Rien ne peut sauver la filière véhicule d’occasion !!!

mercredi 10 août 2016 par Arimi Choubadé

Irrémédiablement le commerce de véhicules d’occasion s’enfonce dans les profondeurs de sa fin quasi certaine. On annonce une dégringolade du volume débarqué au port de Cotonou de l’ordre de 82 voire 85% en quelques années. Chute vertigineuse d’une activité érigée en filière politico-affairiste depuis plusieurs régimes. La crise s’accompagne naturellement d’une satire politique très mouvementée à l’avènement du régime de la rupture.
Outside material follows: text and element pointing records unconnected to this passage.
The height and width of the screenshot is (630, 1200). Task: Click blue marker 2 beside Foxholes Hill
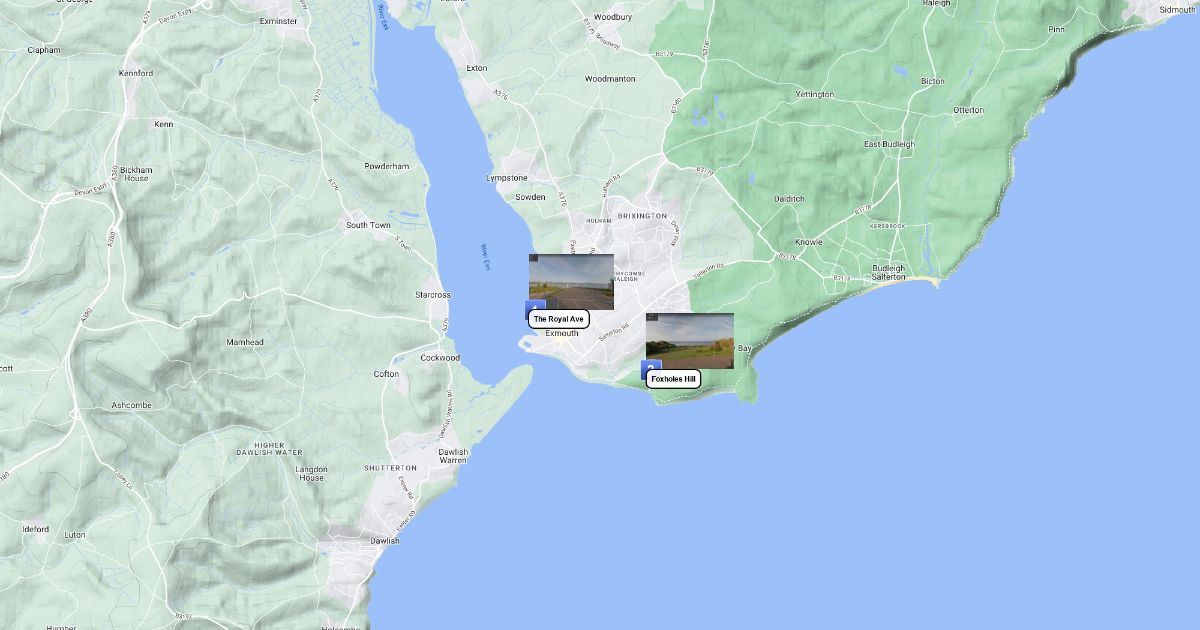650,366
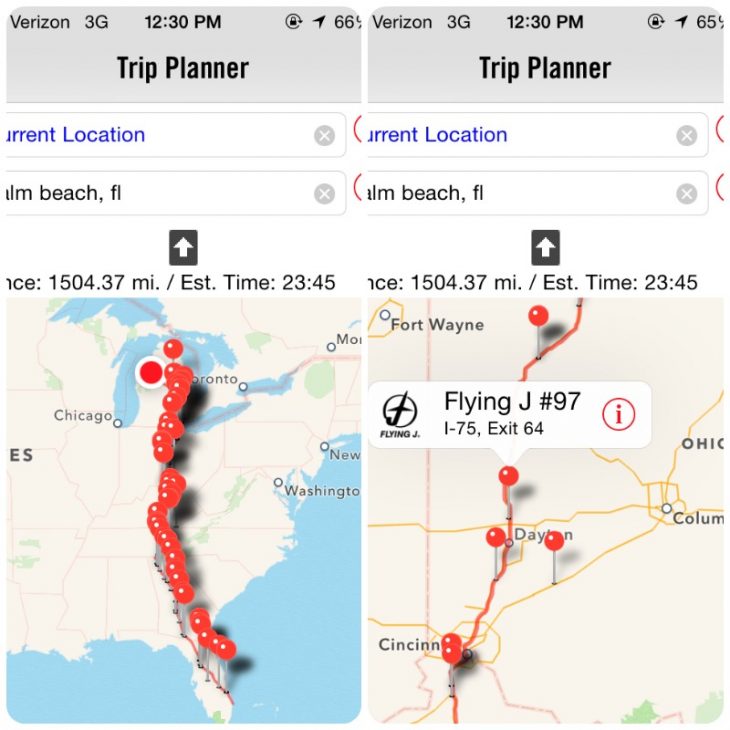
Task: Clear Current Location field in left screen
Action: coord(324,136)
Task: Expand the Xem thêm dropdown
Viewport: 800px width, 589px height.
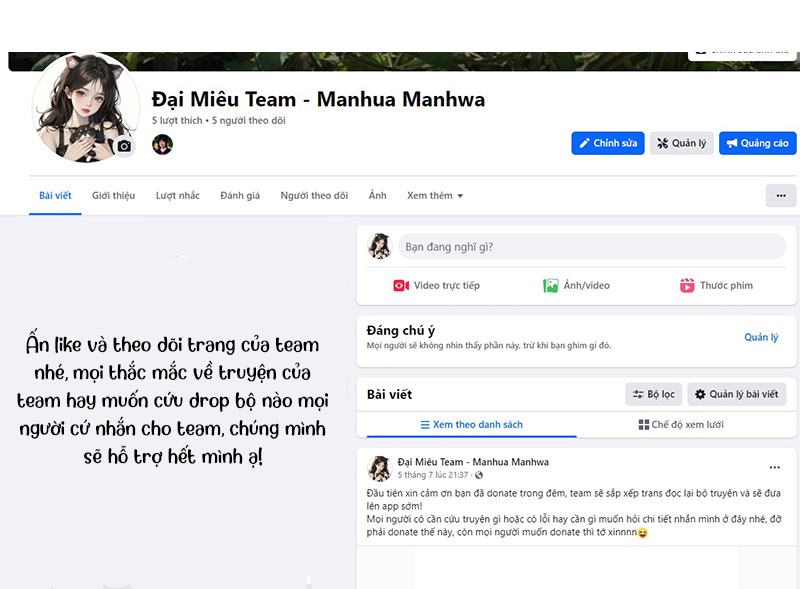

L’imminence d’une probable redistribution des cartes provoque chez acteurs, intermédiaires, administratifs, politiques et activistes de tous bords des tumultes à la hauteur des enjeux comme à chaque changement de locataire à la Marina. Le gouvernement lui-même parle de plus d’une centaine de milliards de déperdition de 2012 à 2016. Soubresauts autour d’un moribond dont l’agonie risque de durer toute une éternité.
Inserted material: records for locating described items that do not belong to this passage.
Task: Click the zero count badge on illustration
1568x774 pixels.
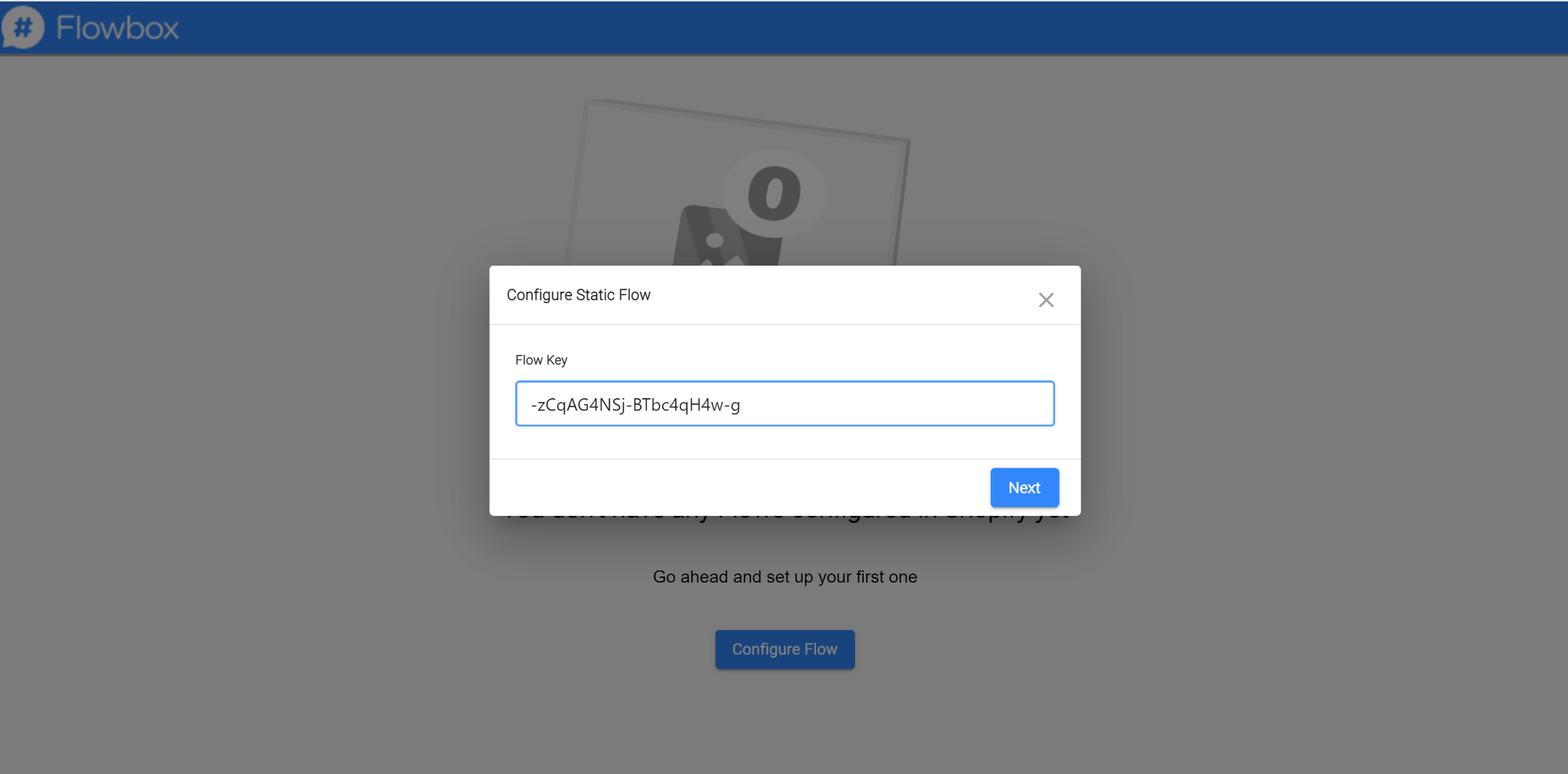Action: click(x=774, y=193)
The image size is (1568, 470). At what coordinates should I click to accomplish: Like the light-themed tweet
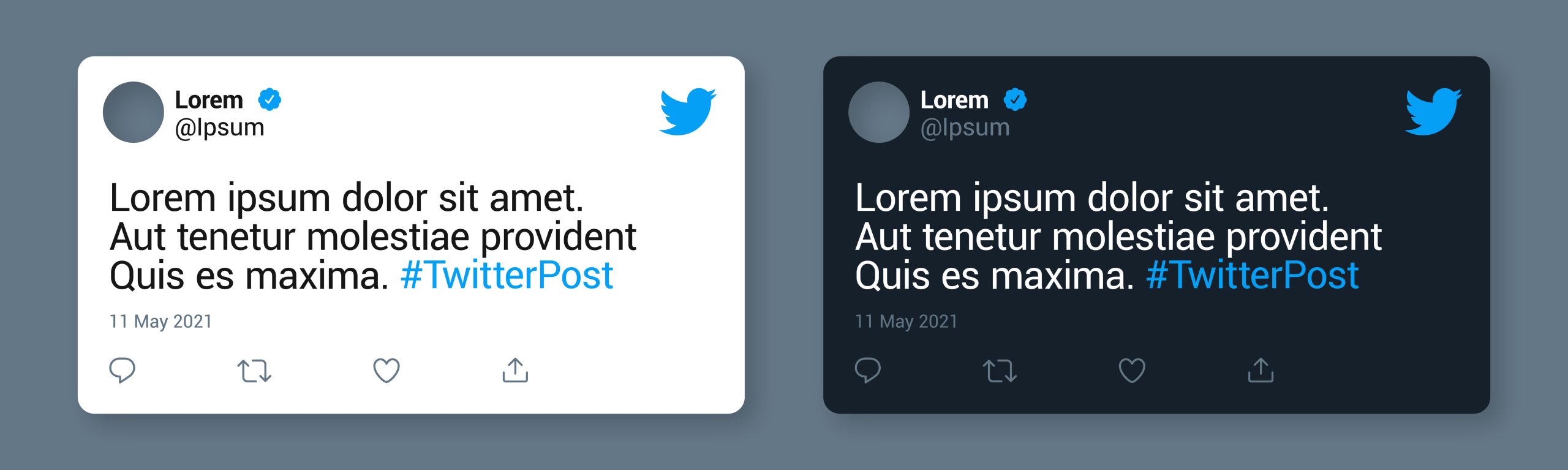click(x=386, y=370)
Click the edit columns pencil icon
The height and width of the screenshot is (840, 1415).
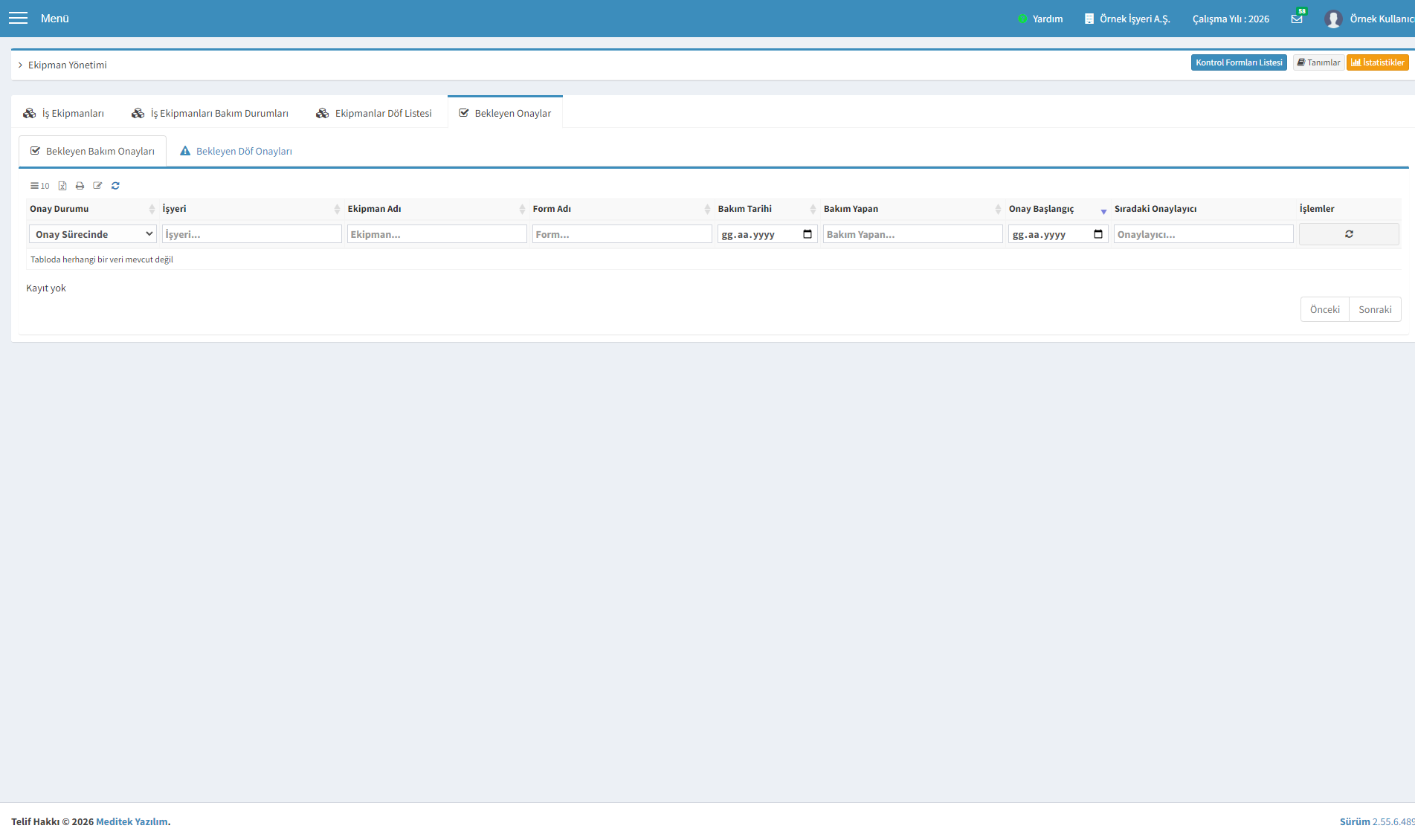[x=97, y=186]
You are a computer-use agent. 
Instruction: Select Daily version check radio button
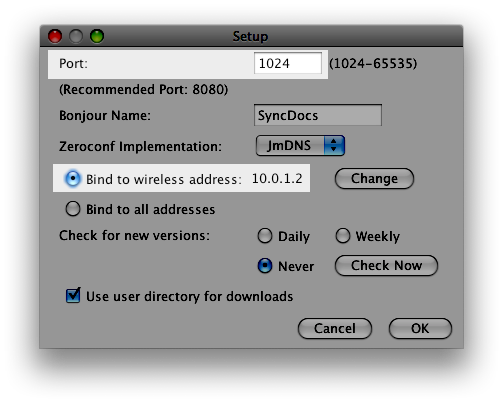[265, 236]
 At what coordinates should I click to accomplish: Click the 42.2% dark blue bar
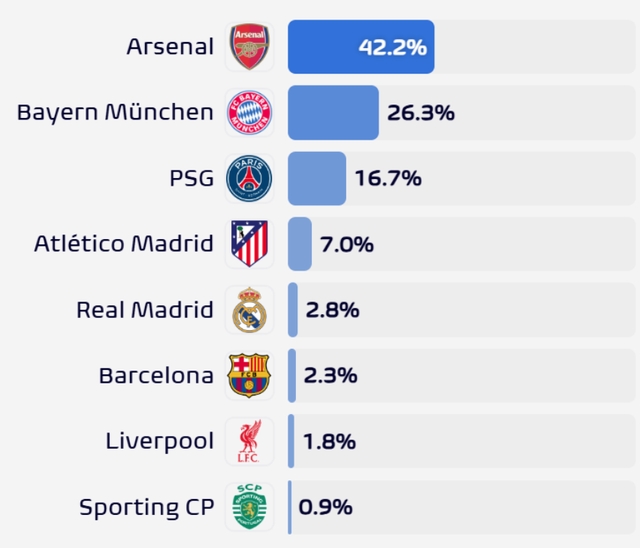click(361, 47)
À écouter les prétendus acteurs du secteur évoquer les causes du déclin, l’espoir serait encore permis. Selon eux, il suffirait au président Talon de renvoyer les anciens fous du roi Yayi au profit des fous du nouveau roi pour renflouer les cales des navires de véhicules d’occasion en direction du Bénin, l’un des rares pays au monde à ériger la ferraille polluante en filière vitale pour l’économie nationale. Les gars croient dur comme fer qu’en agissant sur quelques leviers sur place à Cotonou ils pourraient donner une nouvelle jeunesse à l’exportation de ces déchets automobiles. Les experts de service parlent de surenchères des faux frais, de la hausse des taxes douanières, de la trop grande implication du politique etc... Pourtant l’un des plus gros écueils de cette affaire, c’est que les acteurs béninois n’ont aucune prise sur la matière première à savoir les véhicules usagers. Tout dépend des comportements des consommateurs européens et nord américains. Or justement, c’est à ce niveau que s’observe le péril actuel sur cette pseudo filière à laquelle des Béninois croient encore.
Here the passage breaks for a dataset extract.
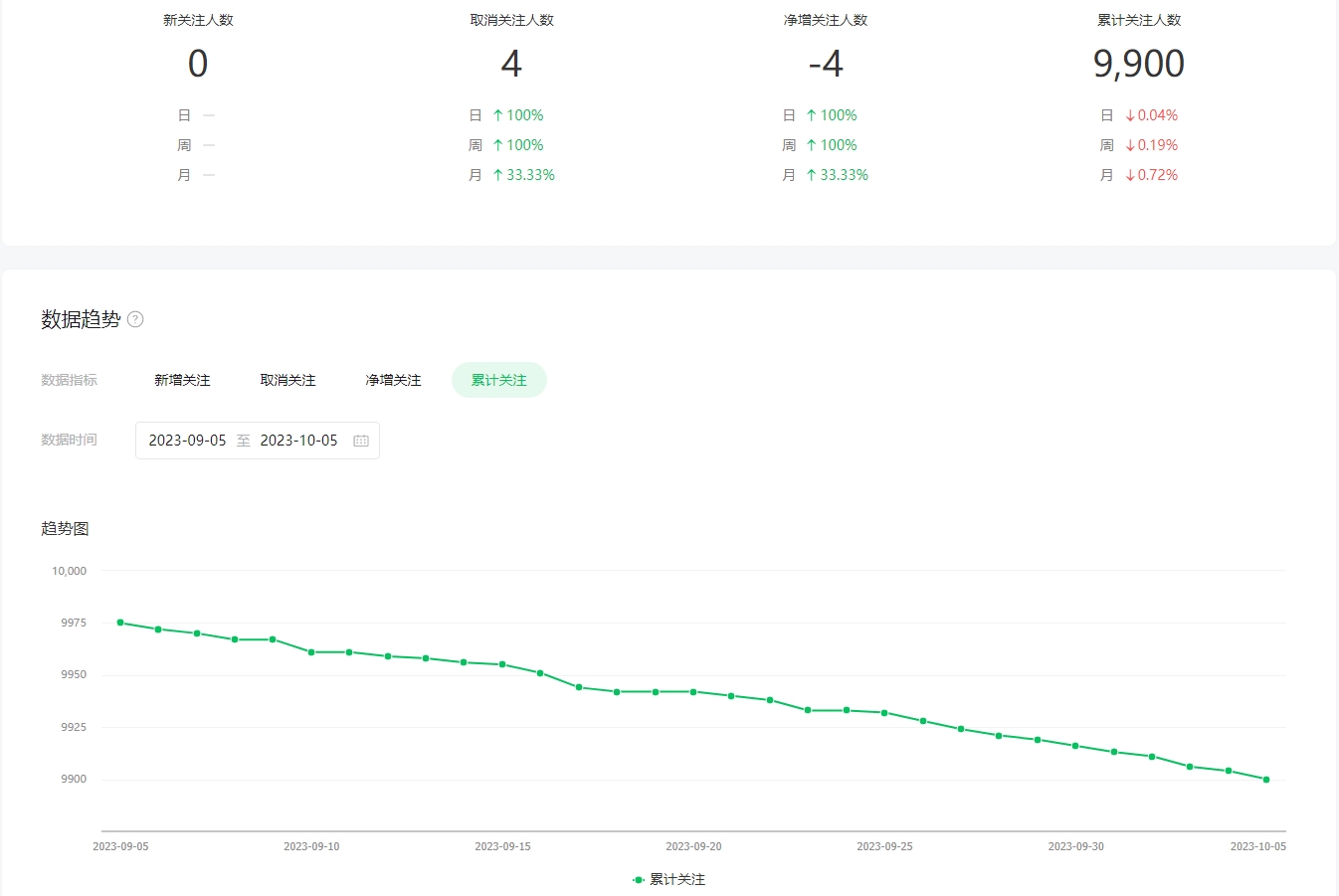Click the start date 2023-09-05 field

(187, 441)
Le plus grand concurrent des importateurs de ferraille automobile du Bénin est apparu avec la naissance et la prolifération de l’industrie de la récupération. C’est donc par centaines de conteneurs que chinois, hindous et autres négociants étrangers viennent chercher les déchets et autres épaves d’automobile sur les côtes africaines. Or ils en trouvent évidement de bien meilleures qualités en Europe et en Amérique du Nord privant ainsi les africains d’une matière première d’un genre particulier. De plus, les habitudes de consommation ont considérablement évolué avec la généralisation de l’industrie de récupération. Les firmes automobiles proposent tout simplement à leurs consommateurs d’échanger des véhicules usagers avec du neuf moyennant une légère compensation. Ce qui explique la diète chez les chasseurs de véhicules d’occasion venus de Cotonou, Lomé ou Accra à la recherche de vieilles glorioles pour leurs clients. Ce n’est donc pas parce qu’on aurait dépouillé des "fous" pour habiller d’autres "fous" que cela modifierait les nouvelles habitudes de consommation ou mettrait fin à l’industrie de récupération automobile.

La matière première de la filière dite de véhicules d’occasion est en cours de raréfaction avancée pour ne pas dire irrémédiable partout dans les pays industrialisés. La récupération empêche la reconstitution d’un parc capable de nourrir les marchés sur les côtes africaines. En quelques décennies, les Africains ont réussi à nettoyer l’occident de toutes ses épaves automobiles au point d’en manquer actuellement. Tout le gisement initial est donc épuisé pendant que les nouvelles habitudes ne permettent plus d’avoir un nouveau stock exportable. Les importateurs de ces déchets, les États précepteurs de taxes sur la ferraille ainsi que les utilisateurs d’épaves sont contraints de se trouver un nouveau filon pour continuer à entretenir leur business. La filière de véhicules d’occasion a donc vécu. Du coup, la conséquence sur l’animation de la vie politique au Bénin prend des allures d’un drame en perdant sa principale manne intarissable depuis Kérékou. Sans financement public et sans les spéculations autour des véhicules d’occasion, de nombreux partis politiques pourraient se mettre au régime sec.

Vers la fin des meetings et des fous de roi ????